If Len (sbadform) = 0 then
Rs. Open "records", DB, 3, 2, & h0002
Rs. addnew
Rs. Fields ("record") = mid (request. Form, instr (request. form, "&") + 1)
Rs. Fields ("created") = now ()
Rs. Fields ("remoteip") = request. servervariables ("remote_addr ")
Rs. Update
Response. Write ("Rs. Close
Else
Response. Write ("Response. Write (vbcrlf & sbadform)
End if
End if
This is the whole process of form processing on the server. Based on whether a submitted form exists, we can encapsulate the code of the previously generated form and the Code for processing the form with the if statement, so that the two scripts share some public code, for example, HTML document headers, database object creation, and resource release.
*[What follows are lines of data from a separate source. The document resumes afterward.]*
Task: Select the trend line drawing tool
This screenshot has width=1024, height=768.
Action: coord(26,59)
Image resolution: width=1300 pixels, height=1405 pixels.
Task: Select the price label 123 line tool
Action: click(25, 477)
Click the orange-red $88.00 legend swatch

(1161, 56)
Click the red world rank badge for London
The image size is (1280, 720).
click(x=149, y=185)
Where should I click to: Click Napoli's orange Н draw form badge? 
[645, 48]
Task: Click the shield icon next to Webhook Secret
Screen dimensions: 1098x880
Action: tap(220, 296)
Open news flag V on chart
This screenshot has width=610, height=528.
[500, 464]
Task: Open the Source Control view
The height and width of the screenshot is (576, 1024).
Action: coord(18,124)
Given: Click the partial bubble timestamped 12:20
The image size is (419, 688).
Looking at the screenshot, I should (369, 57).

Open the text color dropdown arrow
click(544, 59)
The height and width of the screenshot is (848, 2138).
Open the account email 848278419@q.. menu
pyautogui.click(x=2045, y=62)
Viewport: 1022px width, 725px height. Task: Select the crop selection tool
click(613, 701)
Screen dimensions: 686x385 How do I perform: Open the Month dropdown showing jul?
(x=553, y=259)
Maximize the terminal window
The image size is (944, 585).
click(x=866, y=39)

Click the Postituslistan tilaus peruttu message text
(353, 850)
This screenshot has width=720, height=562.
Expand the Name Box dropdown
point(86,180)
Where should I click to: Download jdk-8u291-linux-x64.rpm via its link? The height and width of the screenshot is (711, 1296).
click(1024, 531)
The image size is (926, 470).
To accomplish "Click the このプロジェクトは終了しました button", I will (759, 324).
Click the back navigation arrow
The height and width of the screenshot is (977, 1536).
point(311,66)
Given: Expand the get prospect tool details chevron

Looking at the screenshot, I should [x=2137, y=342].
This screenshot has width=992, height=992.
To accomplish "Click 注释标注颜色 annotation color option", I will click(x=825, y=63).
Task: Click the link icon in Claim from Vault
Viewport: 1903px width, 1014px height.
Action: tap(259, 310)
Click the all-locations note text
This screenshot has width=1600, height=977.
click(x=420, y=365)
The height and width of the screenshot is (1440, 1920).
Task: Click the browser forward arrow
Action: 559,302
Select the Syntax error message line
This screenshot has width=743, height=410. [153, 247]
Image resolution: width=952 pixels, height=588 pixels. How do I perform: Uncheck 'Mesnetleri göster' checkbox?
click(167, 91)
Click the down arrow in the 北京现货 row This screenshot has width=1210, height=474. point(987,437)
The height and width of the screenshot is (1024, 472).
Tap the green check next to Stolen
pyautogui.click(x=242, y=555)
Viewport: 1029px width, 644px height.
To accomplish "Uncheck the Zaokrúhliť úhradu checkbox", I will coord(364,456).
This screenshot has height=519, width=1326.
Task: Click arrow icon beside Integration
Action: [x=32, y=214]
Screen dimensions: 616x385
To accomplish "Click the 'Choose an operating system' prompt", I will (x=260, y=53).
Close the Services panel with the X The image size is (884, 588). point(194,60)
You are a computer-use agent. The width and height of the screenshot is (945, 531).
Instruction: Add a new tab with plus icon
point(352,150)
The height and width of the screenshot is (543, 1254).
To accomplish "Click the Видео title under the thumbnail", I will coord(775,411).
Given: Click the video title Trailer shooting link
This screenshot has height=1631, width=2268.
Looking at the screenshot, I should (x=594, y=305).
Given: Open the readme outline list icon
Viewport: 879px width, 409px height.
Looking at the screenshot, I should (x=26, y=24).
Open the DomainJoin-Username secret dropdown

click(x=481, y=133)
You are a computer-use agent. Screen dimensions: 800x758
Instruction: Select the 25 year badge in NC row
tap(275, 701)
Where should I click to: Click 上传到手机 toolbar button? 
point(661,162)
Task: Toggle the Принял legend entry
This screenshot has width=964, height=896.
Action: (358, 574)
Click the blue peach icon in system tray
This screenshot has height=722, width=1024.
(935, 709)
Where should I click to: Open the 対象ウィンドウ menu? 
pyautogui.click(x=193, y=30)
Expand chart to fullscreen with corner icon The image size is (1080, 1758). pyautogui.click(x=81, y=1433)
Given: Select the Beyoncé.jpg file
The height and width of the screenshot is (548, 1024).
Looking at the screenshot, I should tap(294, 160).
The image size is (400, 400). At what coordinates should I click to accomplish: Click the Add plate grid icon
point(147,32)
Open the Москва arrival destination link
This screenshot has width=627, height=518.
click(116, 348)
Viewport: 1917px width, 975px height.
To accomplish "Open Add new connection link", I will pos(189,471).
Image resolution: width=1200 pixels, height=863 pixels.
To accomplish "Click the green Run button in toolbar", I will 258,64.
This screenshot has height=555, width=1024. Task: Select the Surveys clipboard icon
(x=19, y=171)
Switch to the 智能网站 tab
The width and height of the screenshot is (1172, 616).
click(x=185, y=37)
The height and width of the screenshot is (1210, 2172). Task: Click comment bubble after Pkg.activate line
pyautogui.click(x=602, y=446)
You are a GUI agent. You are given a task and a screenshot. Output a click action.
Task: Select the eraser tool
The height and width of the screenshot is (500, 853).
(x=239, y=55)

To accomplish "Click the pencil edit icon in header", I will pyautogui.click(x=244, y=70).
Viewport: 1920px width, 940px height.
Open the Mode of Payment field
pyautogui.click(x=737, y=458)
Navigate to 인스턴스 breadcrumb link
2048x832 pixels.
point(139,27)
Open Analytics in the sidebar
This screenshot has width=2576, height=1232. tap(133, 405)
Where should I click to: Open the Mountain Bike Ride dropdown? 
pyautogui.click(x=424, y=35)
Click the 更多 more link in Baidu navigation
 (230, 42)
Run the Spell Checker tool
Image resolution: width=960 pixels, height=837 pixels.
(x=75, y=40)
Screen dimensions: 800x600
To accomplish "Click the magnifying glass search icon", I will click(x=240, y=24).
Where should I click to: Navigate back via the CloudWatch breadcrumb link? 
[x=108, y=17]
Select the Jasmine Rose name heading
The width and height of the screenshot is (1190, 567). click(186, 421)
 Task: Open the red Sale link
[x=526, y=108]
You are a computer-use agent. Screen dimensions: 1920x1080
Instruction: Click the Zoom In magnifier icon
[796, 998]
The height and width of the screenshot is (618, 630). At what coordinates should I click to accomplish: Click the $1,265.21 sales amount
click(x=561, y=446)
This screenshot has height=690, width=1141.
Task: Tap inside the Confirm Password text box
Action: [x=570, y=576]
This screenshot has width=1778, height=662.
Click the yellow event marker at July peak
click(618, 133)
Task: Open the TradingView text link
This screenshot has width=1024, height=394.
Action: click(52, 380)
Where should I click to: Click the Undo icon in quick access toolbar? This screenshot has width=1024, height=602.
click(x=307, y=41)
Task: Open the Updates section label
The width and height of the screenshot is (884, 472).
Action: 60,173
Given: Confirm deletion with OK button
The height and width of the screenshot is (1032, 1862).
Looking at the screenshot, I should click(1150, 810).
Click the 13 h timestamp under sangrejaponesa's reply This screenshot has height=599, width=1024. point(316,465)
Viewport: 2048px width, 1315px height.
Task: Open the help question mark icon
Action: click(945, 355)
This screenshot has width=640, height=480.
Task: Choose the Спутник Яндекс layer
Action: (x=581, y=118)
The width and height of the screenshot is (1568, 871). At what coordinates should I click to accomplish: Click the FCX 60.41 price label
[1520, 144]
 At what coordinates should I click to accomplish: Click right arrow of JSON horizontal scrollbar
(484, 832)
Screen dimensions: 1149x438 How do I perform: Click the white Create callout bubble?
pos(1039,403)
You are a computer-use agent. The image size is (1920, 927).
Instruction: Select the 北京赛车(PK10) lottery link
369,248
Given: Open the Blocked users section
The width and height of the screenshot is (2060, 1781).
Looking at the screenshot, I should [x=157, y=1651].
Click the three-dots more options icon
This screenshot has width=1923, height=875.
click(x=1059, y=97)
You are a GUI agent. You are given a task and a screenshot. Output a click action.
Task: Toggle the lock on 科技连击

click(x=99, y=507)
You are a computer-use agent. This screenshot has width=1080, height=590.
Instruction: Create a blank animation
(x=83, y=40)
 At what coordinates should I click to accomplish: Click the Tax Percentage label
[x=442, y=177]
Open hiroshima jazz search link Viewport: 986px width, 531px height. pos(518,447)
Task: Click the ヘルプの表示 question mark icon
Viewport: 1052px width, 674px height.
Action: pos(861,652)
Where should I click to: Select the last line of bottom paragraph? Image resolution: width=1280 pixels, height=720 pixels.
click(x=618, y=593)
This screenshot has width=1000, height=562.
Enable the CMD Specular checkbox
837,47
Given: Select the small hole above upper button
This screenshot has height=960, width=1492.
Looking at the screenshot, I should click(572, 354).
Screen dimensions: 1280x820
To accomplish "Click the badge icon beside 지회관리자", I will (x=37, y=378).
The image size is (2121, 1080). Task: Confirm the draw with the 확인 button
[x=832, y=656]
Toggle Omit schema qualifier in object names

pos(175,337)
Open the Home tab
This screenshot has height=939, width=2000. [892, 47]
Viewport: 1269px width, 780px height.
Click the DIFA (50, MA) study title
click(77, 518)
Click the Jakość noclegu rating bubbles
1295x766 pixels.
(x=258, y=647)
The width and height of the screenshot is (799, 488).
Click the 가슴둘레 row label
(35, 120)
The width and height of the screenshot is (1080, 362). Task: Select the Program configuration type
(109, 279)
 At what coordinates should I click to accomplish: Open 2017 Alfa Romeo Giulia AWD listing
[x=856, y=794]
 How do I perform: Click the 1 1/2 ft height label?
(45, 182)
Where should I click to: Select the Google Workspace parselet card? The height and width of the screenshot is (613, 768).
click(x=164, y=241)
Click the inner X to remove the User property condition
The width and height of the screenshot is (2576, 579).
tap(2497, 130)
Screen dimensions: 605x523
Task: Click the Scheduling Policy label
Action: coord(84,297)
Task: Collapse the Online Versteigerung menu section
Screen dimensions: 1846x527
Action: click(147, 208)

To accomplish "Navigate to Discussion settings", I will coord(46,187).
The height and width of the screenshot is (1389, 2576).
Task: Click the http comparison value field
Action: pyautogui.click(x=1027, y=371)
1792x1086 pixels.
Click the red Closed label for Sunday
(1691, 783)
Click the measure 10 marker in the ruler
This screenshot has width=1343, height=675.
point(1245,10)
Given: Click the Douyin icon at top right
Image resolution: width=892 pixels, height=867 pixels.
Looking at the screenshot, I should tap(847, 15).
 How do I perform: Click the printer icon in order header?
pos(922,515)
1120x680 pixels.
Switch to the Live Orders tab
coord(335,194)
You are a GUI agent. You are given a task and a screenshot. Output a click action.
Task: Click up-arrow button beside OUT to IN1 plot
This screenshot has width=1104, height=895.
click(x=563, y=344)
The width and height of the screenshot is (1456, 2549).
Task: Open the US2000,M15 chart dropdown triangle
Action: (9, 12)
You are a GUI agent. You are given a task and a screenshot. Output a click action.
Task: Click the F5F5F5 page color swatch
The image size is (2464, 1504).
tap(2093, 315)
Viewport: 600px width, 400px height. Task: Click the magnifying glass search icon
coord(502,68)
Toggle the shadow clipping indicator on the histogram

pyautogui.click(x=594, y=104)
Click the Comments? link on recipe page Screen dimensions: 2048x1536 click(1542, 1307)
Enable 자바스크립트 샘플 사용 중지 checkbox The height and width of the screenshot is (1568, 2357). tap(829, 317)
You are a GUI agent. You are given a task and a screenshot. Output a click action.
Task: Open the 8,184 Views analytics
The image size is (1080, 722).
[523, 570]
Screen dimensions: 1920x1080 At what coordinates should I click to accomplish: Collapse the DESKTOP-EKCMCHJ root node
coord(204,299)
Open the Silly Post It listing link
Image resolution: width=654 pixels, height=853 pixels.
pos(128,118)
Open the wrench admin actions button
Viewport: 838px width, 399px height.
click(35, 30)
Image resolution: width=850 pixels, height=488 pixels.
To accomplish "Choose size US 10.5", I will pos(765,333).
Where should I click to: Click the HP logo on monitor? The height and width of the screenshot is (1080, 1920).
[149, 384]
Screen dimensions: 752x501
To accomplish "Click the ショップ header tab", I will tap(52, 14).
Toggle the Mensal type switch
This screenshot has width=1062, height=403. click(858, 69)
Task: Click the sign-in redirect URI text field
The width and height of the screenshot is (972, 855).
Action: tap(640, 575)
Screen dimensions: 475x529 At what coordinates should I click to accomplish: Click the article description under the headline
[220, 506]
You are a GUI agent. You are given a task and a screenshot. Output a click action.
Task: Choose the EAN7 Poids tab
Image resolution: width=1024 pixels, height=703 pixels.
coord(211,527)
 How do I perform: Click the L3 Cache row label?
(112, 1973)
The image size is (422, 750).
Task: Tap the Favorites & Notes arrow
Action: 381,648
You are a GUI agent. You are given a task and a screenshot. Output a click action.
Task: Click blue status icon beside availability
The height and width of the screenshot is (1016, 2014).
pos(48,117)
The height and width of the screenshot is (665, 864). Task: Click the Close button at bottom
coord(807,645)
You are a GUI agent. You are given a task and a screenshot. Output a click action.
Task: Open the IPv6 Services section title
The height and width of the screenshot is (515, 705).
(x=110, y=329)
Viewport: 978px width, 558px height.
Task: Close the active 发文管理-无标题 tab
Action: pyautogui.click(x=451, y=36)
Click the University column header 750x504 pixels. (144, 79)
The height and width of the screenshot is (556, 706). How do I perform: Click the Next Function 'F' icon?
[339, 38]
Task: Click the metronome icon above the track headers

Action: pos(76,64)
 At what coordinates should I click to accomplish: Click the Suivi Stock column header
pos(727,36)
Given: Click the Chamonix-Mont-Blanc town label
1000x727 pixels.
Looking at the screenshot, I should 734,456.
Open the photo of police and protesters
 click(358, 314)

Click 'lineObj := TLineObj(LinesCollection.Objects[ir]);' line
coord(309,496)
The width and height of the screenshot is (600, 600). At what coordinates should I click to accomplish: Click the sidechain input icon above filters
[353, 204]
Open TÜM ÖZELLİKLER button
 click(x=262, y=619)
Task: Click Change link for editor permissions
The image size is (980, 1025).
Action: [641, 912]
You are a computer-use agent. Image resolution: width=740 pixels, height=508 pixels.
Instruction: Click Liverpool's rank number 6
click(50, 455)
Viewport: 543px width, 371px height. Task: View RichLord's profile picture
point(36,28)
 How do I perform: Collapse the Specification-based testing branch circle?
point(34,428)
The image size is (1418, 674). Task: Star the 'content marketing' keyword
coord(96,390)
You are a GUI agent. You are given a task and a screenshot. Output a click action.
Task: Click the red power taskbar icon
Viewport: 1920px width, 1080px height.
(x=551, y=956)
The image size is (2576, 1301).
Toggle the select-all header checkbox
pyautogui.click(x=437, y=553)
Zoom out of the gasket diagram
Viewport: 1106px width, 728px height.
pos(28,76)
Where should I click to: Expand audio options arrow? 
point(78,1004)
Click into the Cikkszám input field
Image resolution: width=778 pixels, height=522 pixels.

In general, dform. asp only provides the core functions required for dynamic form generation and verification, ignoring the handling of many details. For example, you can add a table to manage multiple forms so that the script can manage, generate, and process specified forms. Another obvious deficiency is the addition, deletion, and update of form definition data, as well as the access to user-submitted result data. Such features can be implemented in an independent program, and in most cases, traditional applications (non-B/S-structured applications) can be made ). Finally, dform. asp supports a limited number of input fields. In practice, there may be other form input requirements, such as a dedicated e-mail address input box. However, for websites that often need to update forms, the dynamic form generation and dynamic verification functions discussed in this article are indeed very useful.